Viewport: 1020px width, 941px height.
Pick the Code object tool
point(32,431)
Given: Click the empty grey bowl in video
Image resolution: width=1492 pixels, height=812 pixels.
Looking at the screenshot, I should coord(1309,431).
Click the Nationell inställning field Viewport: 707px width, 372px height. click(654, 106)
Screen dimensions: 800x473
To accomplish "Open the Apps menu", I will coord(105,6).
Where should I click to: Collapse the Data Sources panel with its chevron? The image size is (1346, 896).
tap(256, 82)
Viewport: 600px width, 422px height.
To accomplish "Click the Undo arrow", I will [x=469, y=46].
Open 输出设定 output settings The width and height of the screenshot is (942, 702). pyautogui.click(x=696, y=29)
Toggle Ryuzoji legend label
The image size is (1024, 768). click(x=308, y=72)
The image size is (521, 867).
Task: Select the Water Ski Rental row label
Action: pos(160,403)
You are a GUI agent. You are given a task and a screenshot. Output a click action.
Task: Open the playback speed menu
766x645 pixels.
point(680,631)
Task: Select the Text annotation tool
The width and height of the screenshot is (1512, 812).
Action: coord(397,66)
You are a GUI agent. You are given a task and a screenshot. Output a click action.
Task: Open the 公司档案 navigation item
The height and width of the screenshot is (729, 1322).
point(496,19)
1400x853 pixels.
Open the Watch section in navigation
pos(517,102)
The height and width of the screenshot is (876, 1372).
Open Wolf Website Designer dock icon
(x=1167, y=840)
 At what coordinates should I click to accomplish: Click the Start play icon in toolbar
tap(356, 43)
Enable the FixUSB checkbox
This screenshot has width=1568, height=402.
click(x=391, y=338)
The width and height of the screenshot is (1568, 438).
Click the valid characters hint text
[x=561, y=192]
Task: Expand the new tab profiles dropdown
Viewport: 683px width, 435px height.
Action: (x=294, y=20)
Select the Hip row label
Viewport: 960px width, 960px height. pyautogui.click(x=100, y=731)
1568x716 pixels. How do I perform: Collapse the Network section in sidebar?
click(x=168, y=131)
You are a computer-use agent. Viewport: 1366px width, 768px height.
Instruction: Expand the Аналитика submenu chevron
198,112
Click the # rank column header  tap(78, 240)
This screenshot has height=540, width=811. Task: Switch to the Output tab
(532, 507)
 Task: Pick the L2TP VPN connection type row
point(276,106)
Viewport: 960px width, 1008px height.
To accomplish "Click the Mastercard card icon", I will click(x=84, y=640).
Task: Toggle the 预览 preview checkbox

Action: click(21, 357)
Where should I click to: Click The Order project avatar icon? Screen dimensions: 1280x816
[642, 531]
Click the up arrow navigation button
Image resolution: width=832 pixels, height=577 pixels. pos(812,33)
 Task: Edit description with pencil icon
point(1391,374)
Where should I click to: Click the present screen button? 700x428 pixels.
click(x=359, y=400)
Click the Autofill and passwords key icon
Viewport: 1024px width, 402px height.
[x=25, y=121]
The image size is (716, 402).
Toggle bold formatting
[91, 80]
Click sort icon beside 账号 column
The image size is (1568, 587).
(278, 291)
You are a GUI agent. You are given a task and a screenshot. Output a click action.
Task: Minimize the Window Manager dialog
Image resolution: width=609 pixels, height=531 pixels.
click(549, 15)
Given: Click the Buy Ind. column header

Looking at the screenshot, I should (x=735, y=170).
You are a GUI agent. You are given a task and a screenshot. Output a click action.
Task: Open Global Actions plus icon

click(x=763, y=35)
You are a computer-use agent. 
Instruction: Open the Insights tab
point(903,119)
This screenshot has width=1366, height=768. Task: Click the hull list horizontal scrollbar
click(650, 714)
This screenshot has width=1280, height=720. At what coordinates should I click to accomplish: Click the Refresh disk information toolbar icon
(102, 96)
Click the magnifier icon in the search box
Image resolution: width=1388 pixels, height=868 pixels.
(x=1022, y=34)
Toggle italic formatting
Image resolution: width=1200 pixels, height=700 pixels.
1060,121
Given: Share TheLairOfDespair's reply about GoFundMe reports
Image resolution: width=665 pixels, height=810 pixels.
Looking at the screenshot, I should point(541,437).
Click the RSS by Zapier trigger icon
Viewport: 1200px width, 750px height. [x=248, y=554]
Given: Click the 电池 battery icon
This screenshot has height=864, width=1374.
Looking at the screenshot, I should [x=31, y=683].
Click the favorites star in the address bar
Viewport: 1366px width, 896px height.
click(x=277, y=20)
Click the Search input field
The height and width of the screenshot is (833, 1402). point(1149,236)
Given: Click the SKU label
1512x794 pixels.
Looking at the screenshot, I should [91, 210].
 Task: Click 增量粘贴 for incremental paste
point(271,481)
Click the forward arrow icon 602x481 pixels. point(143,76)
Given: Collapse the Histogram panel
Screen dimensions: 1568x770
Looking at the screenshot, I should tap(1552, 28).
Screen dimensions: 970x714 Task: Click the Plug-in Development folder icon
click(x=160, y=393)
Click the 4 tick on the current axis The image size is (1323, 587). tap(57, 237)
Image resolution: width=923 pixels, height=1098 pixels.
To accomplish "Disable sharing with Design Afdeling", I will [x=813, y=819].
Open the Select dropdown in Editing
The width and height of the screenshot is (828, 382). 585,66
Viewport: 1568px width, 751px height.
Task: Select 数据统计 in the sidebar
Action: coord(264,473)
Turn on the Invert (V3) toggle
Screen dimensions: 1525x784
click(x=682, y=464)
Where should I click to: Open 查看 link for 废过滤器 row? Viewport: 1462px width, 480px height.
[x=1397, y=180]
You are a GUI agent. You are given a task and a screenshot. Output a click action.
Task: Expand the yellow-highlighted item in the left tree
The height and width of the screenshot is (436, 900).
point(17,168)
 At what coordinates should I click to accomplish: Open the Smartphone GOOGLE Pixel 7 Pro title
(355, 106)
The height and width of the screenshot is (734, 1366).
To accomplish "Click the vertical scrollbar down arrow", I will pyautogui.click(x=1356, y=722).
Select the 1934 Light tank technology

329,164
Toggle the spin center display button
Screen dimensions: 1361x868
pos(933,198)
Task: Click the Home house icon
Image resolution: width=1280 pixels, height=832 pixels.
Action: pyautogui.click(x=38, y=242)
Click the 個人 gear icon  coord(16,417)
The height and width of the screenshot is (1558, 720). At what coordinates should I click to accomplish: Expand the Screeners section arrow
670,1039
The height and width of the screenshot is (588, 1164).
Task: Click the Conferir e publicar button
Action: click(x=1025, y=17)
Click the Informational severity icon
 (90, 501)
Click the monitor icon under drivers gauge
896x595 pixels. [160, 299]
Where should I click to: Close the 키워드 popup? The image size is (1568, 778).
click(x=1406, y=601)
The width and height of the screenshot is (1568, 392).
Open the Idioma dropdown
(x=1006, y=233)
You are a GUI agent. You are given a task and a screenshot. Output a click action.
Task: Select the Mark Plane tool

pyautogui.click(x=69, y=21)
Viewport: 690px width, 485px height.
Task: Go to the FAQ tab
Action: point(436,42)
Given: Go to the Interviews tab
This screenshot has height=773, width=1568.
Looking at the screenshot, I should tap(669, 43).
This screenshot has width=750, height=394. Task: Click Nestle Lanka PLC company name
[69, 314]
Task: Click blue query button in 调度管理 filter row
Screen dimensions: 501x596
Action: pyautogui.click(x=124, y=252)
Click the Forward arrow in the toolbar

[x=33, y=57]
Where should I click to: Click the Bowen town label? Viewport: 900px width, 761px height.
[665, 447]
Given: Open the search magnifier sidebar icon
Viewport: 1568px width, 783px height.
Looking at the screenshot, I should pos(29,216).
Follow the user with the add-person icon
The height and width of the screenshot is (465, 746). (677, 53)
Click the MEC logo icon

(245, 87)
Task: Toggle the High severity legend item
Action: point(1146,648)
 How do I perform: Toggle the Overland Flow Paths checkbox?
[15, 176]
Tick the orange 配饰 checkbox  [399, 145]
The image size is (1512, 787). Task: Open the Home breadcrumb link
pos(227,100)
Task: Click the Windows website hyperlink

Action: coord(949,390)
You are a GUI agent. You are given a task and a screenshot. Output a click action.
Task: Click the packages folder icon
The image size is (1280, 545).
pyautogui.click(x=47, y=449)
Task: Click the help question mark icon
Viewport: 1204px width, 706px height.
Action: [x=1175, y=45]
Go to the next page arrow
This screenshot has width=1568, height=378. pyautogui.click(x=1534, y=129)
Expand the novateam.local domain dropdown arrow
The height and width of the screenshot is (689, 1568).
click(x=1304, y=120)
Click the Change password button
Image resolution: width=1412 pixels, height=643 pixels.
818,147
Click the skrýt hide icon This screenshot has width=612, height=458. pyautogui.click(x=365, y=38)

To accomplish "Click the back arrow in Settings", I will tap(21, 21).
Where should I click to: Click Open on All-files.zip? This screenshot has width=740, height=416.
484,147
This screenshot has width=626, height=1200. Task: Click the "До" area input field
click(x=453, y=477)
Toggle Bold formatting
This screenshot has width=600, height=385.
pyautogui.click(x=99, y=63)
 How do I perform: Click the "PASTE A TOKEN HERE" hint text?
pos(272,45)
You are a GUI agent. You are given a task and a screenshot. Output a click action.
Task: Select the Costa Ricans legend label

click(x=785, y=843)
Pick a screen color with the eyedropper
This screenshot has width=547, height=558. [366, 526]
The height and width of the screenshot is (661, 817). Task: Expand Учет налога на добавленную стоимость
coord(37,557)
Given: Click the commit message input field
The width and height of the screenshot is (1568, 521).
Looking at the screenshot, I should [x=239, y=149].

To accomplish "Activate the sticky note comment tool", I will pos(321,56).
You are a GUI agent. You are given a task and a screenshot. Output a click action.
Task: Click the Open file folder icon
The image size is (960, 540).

### Required work
Tell me how many lines of the records include the word "magnifier", and say nothing else.

### Answer box
2